Olsalazine

The mechanism of action of mesalamine (and sulfasalazine) is unknown, but appears to be topical rather than systemic. Mucosal production of arachidonic acid (AA) metabolites, both through the cyclooxygenase pathways (i.e., prostanoids) and through the lipoxygenase pathways (i.e., leukotrienes [LTs] and hydroxyeicosatetraenoic acids [HETEs]) is increased in patients with chronic inflammatory bowel disease, and it is possible that mesalamine diminishes inflammation by blocking cyclooxygenase and inhibiting prostaglandin (PG) production in the colon.

After oral administration, olsalazine has limited systemic bioavailability. Based on oral and intravenous dosing studies, approximately 2.4% of a single 1.0 g oral dose is absorbed. Less than 1% of olsalazine is recovered in the urine. The remaining 98 to 99% of an oral dose will reach the colon, where each molecule is rapidly converted into two molecules of 5-aminosalicylic acid (5-ASA) by colonic bacteria and the low prevailing redox potential found in this environment. The liberated 5-ASA is absorbed slowly resulting in very high local concentrations in the colon.

The conversion of olsalazine to mesalamine (5-ASA) in the colon is similar to that of sulfasalazine, which is converted into sulfapyridine and mesalamine. It is thought that the mesalamine component is therapeutically active in ulcerative colitis (A.K. Azad-Kahn et al, LANCET, 2:892-895, 1977). The usual dose of sulfasalazine for maintenance of remission in patients with ulcerative colitis is 2 grams daily, which would provide approximately 0.8 gram of mesalamine to the colon. More than 0.9 gram of mesalamine would usually be made available in the colon from 1 gram of olsalazine.

The pharmacokinetics of olsalazine are similar in both healthy volunteers and in patients with ulcerative colitis. Maximum serum concentrations of olsalazine appear after approximately 1 hour and, even after a 1.0 g single dose, are low (e.g., 1.6 to 6.2 µmol/L). Olsalazine has a very short serum half-life, approximately 0.9 hour. Olsalazine is more than 99% bound to plasma proteins. It does not interfere with protein binding of warfarin. The urinary recovery of olsalazine is below 1%. Total recovery of oral ¹⁴C-labeled olsalazine in animals and humans ranges from 90 to 97%. Approximately 0.1% of an oral dose of olsalazine is metabolized in the liver to olsalazine-O-sulfate (olsalazine-S). Olsalazine-S, in contrast to olsalazine has a half-life of 7 days. Olsalazine-S accumulates to steady state within 2 to 3 weeks.
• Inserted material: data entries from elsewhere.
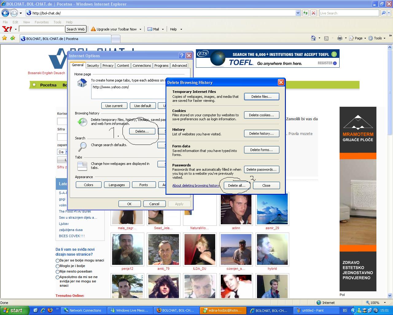Select 'Nije nesto poseban' poll option

pos(57,272)
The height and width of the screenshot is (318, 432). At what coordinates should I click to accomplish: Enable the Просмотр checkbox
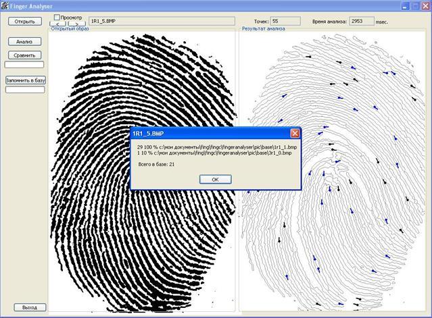(57, 17)
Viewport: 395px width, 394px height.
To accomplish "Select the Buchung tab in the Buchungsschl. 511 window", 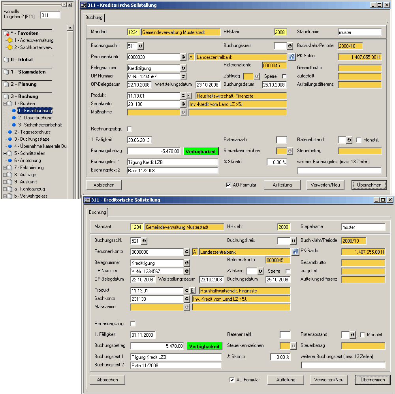I will (x=94, y=17).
Patients on daily doses of 1.0 g olsalazine for 2 to 4 years show a stable plasma concentration of olsalazine-S (3.3 to 12.4 µmol/L). Olsalazine-S is more than 99% bound to plasma proteins. Its long half-life is mainly due to slow dissociation from the protein binding site. Less than 1% of both olsalazine and olsalazine-S appears undissociated in plasma.

5-aminosalicylic acid (5-ASA)

Serum concentrations of 5-ASA are detected after 4 to 8 hours. The peak levels of 5-ASA after an oral dose of 1.0 g olsalazine are low (i.e., 0 to 4.3 µmol/L). Of the total 5-ASA found in the urine, more than 90% is in the form of N-acetyl-5-ASA (Ac-5-ASA). Only small amounts of 5-ASA are detected.

N-acetyl-5-ASA (Ac-5-ASA), the major metabolite of 5-ASA found in plasma and urine, is acetylated (deactivated) in at least two sites, the colonic epithelium and the liver. Ac-5-ASA is found in the serum, with peak values of 1.7 to 8.7 µmol/L after a single 1.0 g dose. Approximately 20% of the total 5-ASA is recovered in the urine, where it is found almost exclusively as Ac-5-ASA. The remaining 5-ASA is partially acetylated and is excreted in the feces. From fecal dialysis, the concentration of 5-ASA in the colon following olsalazine has been calculated to be 18 to 49 mmol/L. No accumulation of 5-ASA or Ac-5-ASA in plasma has been detected. 5-ASA and Ac-5-ASA are 74 and 81%, respectively, bound to plasma proteins.

Preclinical subacute and chronic toxicity studies in rats have shown the kidney to be the major target organ of olsalazine toxicity. At an oral daily dose of 400 mg/kg or higher, olsalazine treatment produced nephritis and tubular necrosis in a 4-week study; interstitial nephritis and tubular calcinosis in a 6-month study, and renal fibrosis, mineralization, and transitional cell hyperplasia in a 1-year study.